=== Work item ===
Note how many lines in the material have "will", and give only that figure.
|---|
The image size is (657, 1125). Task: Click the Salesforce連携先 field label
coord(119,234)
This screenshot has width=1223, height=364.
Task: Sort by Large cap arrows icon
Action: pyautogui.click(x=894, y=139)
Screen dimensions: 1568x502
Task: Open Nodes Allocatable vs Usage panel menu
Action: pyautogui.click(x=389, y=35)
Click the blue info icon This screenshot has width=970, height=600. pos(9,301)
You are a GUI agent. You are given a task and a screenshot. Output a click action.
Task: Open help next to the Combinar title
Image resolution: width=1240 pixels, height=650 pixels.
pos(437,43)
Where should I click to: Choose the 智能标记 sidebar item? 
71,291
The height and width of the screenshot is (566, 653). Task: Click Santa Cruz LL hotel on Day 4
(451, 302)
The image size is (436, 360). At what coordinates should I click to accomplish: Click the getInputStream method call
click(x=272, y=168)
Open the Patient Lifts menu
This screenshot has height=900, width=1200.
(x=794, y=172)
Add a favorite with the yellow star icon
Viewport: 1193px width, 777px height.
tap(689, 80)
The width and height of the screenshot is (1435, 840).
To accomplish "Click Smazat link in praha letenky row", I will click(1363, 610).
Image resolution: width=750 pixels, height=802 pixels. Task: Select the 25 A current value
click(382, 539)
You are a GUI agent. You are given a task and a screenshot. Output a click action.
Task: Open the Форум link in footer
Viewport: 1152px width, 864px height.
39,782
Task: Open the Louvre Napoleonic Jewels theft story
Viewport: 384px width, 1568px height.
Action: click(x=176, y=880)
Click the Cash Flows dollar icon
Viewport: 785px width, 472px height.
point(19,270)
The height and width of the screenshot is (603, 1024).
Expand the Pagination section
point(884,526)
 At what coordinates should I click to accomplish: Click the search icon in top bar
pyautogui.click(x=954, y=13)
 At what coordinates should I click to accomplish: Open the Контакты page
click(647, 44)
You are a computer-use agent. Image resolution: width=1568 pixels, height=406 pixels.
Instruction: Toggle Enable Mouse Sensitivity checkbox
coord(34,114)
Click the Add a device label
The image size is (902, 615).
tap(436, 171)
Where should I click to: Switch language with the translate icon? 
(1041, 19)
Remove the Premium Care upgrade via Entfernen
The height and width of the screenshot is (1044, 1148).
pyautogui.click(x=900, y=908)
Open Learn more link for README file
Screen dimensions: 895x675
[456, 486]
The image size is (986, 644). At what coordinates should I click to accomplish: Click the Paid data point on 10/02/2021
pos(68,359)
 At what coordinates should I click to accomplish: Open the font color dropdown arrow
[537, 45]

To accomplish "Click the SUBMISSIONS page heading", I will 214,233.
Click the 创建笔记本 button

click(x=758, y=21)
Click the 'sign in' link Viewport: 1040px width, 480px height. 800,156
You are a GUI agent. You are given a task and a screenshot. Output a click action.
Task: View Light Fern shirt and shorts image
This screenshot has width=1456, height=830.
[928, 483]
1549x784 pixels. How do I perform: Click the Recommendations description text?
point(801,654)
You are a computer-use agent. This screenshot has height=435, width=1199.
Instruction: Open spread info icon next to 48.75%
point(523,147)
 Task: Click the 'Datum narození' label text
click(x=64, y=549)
|---|
=== Response below ===
2